1831年、フィラデルフィア博物館の要請により、彼は展示用の小型の機関車を製作した。それがきっかけとなり、フィラデルフィア郊外の支線で使用する小型の機関車の製造を受注することになった。その直前に、カムデン・アンド・アンボイ鉄道(C&A)はイギリスロバート・スチーブンソン製の蒸気機関車(イギリスを擬人化したジョン・ブルという通称で呼ばれた)を輸入し、ニュージャージー州ボーデンタウンに保管していた。M.W.ボールドウインがそこを訪れたときにはまだ組み立てられていなかった。彼は取り外されている部品や主要部品の寸法を調査した。

初めての受注で直面した困難さというものは、今日、整備に携わる者が理解できるようなものではなかった。工具すら、簡単に入手することができない。シリンダーは、タガネで削りだす。M.W.ボールドウィンは、自らの手でその膨大な作業を負った。

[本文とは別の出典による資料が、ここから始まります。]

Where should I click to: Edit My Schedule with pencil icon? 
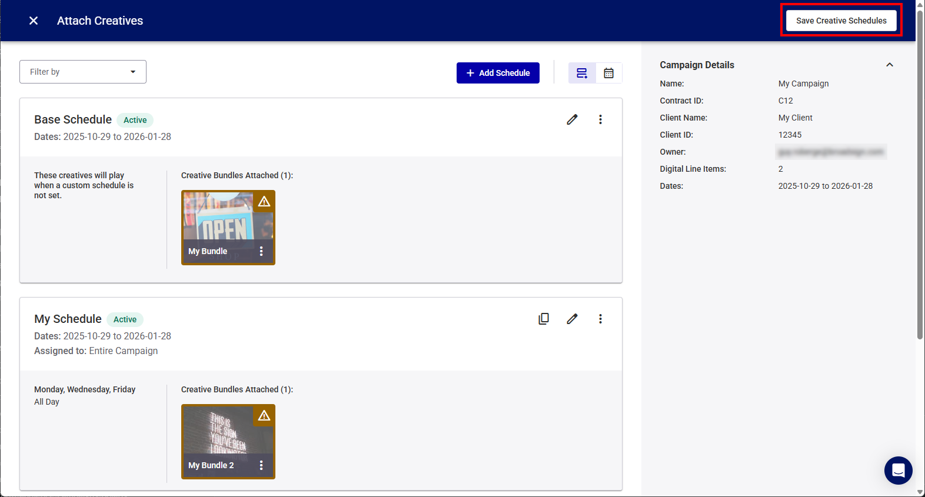[x=572, y=319]
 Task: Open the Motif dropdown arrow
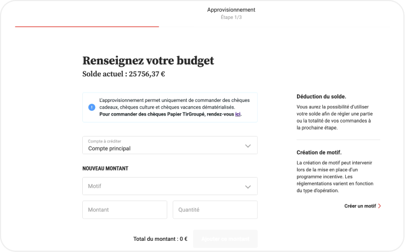(x=247, y=186)
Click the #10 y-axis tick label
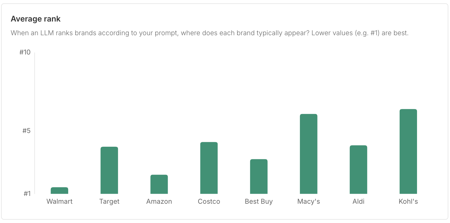 tap(25, 52)
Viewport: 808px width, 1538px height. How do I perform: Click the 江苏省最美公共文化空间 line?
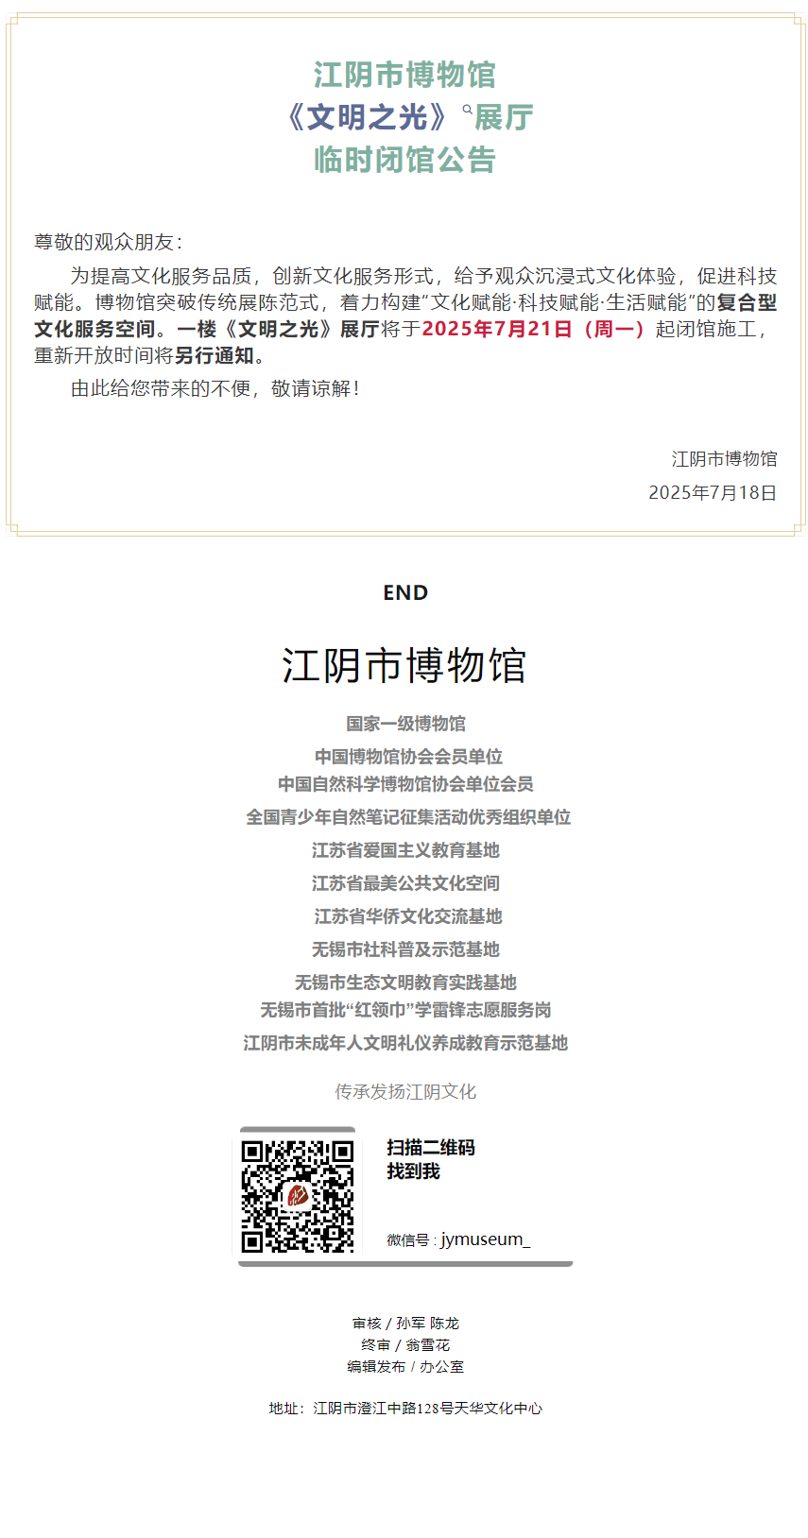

そんな状況下、彼が作った最初の機関車は完成し、「オールド・アイアンサイド」すなわち「剛の者」と命名された。1832年11月23日、フィラデルフィア・ジャーマンタウン・アンド・ノリスタウン鉄道において試運転されたのちに営業に就き、20年以上の長きに渡り使用された。オールド・アイアンサイドは4輪(2動軸)の機関車で、5トン強の重さであった。動輪の直径は54インチ(1.37m)、シリンダー径は91/2インチ(240mm)、ストロークは18インチ(457mm)であった。動輪は鋳鉄製のハブと木製のスポークを持ち、鉄のタイヤを巻いていた。台枠は木製で、車輪の外側に位置していた。

ボールドウィンと親しい関係にあった多数のエンジニアのひとりに、ゼラ・コルバーン(Zerah Colburn)がいる。1854年から、彼が週刊新聞「レールウェイ・アドボケイト」(Railroad Advocate)を創刊する1861年までの間、M.W.ボールドウィンとは頻繁に行き来があり、その記録として「ザ・スピリット・オブ・ダークネス」という書物となっている。コルバーンはM.W.ボールドウィンの仕事の質を絶賛している。

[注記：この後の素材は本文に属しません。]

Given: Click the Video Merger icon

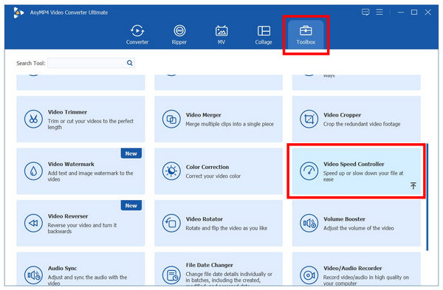Looking at the screenshot, I should click(171, 119).
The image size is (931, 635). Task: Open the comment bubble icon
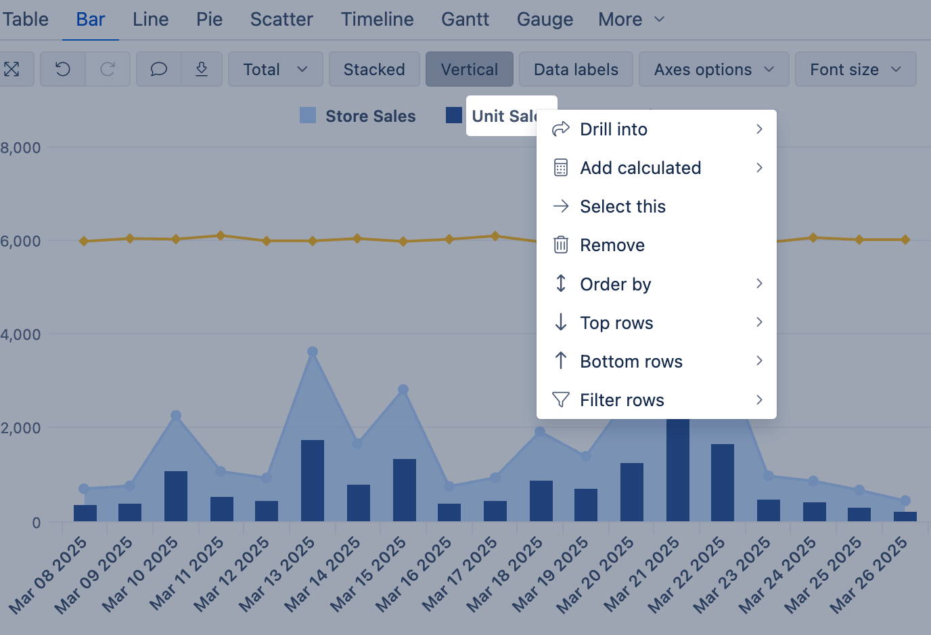pos(159,69)
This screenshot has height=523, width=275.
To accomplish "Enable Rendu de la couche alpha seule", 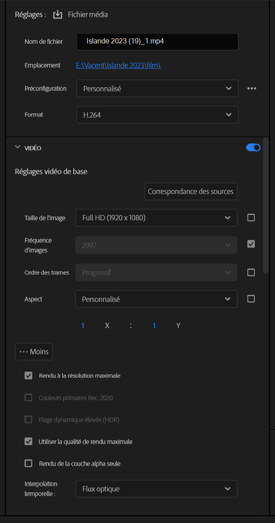I will pos(29,463).
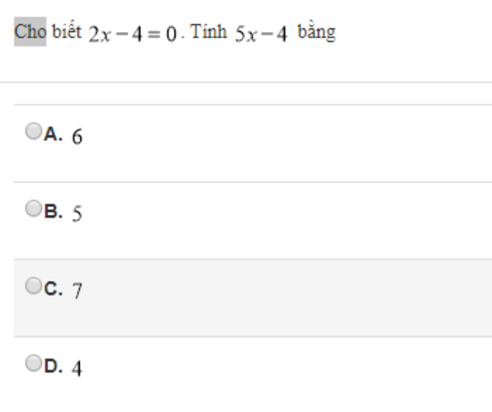Image resolution: width=492 pixels, height=412 pixels.
Task: Select radio button for answer C
Action: click(33, 286)
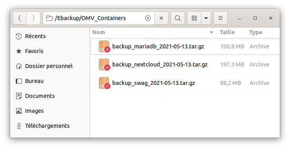Image resolution: width=290 pixels, height=149 pixels.
Task: Click inside the /Ebackup/OMV_Containers path field
Action: 99,18
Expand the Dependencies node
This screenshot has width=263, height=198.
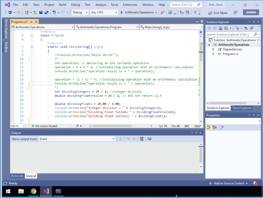[x=213, y=49]
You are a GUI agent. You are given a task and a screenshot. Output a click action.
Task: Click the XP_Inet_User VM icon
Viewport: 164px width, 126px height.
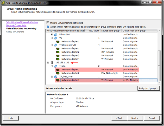pos(56,77)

当初、ボールドウィンは多数の蒸気機関車の製造をブロード・ストリート・フィラデルフィア工場で製造し続けるつもりであった。そこは、わずか196エーカー(0.79km2)の狭さであったため、1906年にはペンシルベニア州エディストーンに移転した。そこは616エーカー(2.5km2)もの広さであった。1928年までに、機関車製造に関わるすべての施設を移転させた。ボールドウィンは、すぐにアメリカ最大の、おそらくは世界最大の機関車製造会社となった。1907年、企業としてエリオット・クレッソン・メダルを受賞。

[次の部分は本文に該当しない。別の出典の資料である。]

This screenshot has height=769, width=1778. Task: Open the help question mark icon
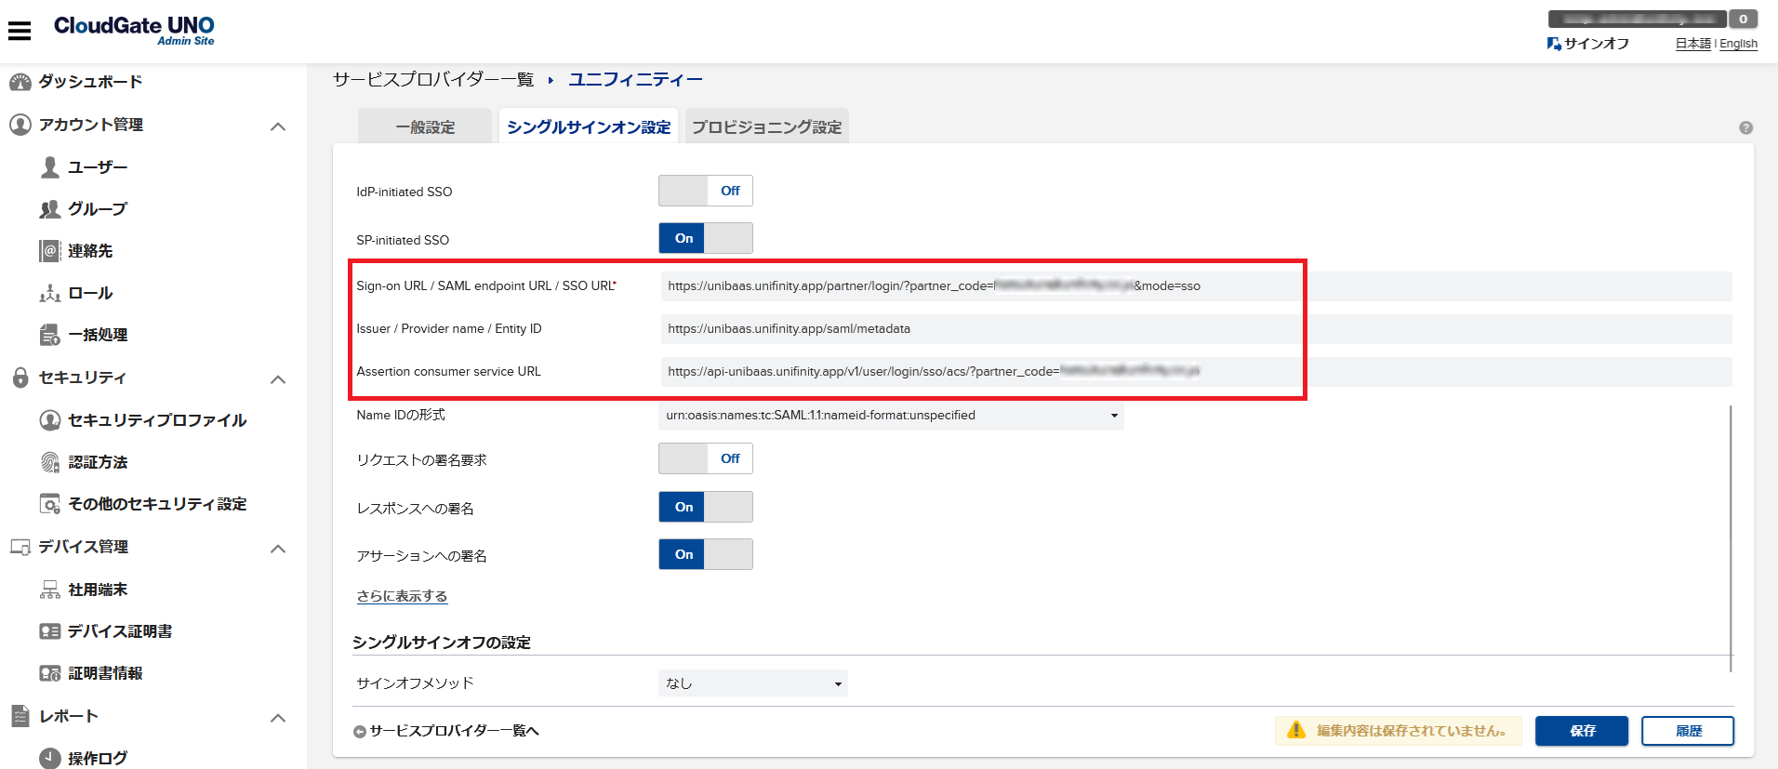point(1745,128)
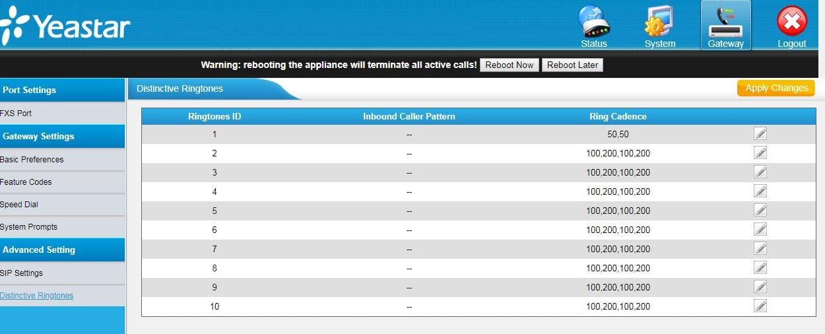
Task: Select Speed Dial in sidebar
Action: pos(19,205)
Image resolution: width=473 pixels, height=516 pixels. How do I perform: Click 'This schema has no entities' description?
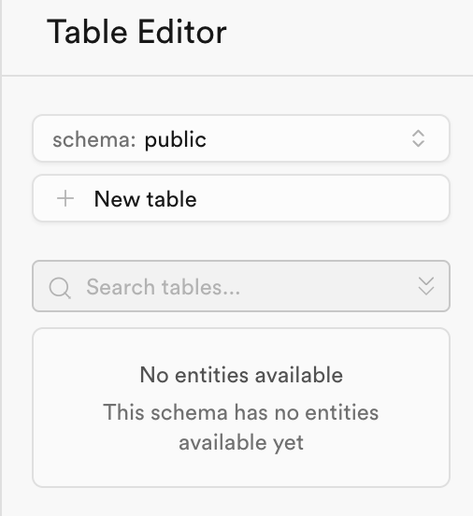click(x=241, y=412)
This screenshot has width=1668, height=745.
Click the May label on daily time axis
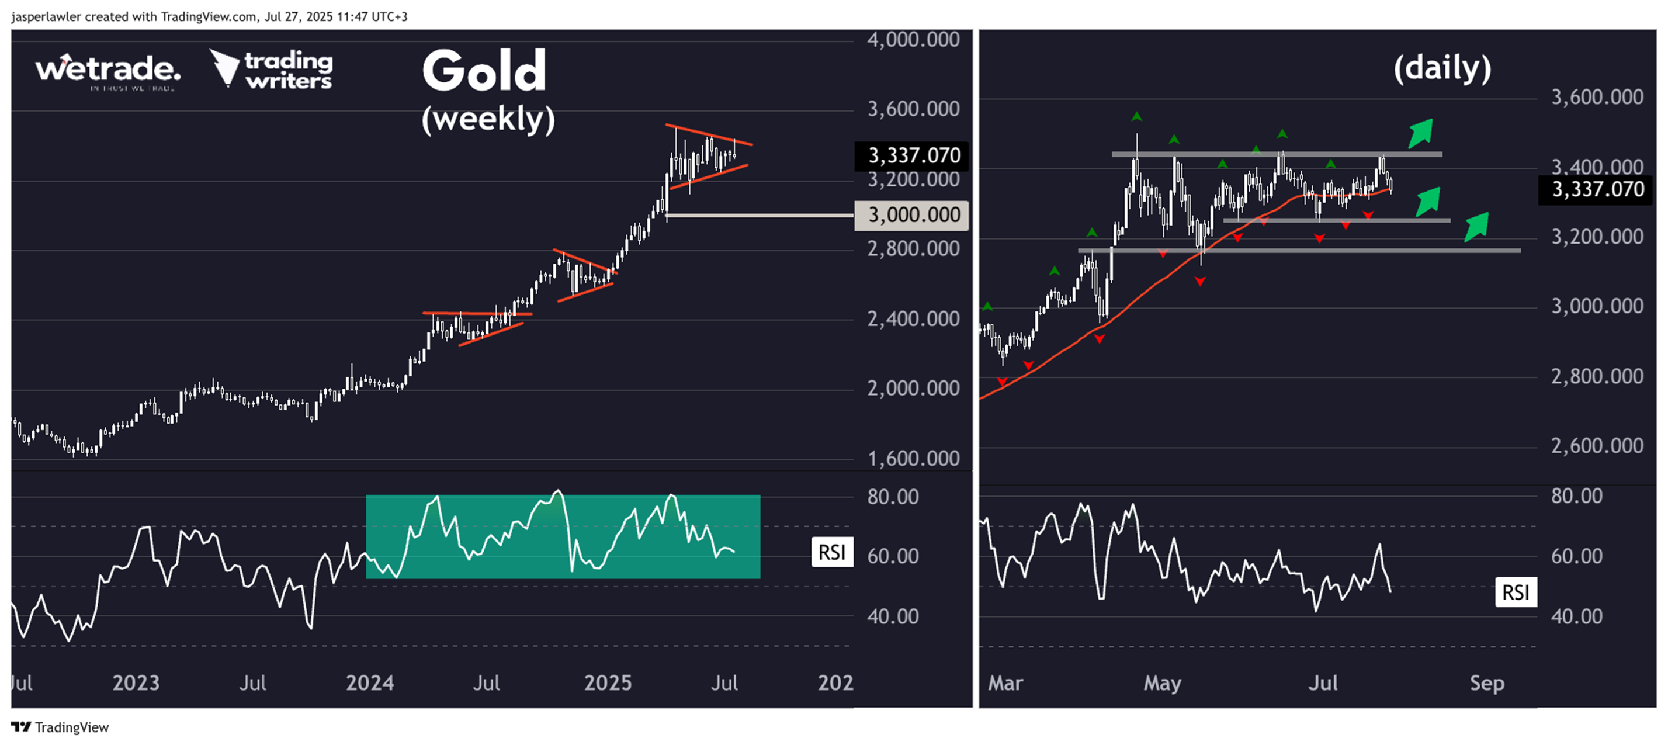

1915年から1918年にかけて、レミントン・アームズから合計200万挺のP14エンフィールド小銃およびM1917エンフィールド小銃の製造を請け負った。その意味において、第一次世界大戦の重要な貢献者ということができる。
蒸気機関車
電気機関車
蒸気タービン機関車
ディーゼル機関車

1939年、ボールドウィンは入換用ディーゼル機関車を初めて製品ラインナップに載せた。しかし、その2年後、アメリカの第二次世界大戦参戦により、その製造計画は挫折した。戦時生産本部(War Production Board、WPB)の命により、アルコとボールドウィンは鉄道関係では入換用機のみを製造することとなり、M3中戦車及びM4中戦車の製造メーカーの一つとなった。競合するEMDは本線用機関車の製造が命じられ、EMDのみがディーゼル機関車製造のノウハウを蓄積していき、戦後のアドバンテージへとつながってゆく。

戦後、ボールドウィンの業績はみるみる悪化していく。EMDとアルコがディーゼル機関車市場の大部分を握り、ボールドウィン、ライマ・ハミルトンフェアバンクス・モースが持っていた市場を奪った。ボールドウィンの入換用機関車は、その牽引力の強さで知られていたが、ロード・ユニット(本線用機関車)の製造において、信頼性を得ることに失敗した。ボールドウィンは市場の分析を誤り、蒸気機関車の製造も続けたため、鉄道関連製造部門での利益はわずかなものであった。

1948年、ボールドウィン製ディーゼル機関車や電気機関車の電装品で協業していたウェスティングハウス・エレクトリックがボールドウィンの株式の21%、50万株を取得し、最大の株主となった。ボールドウィンは、莫大な借金の返済に追われた。翌1949年5月4日、ウェスティングハウスの社長、マービン・W・スミスがボールドウィンの社長となった。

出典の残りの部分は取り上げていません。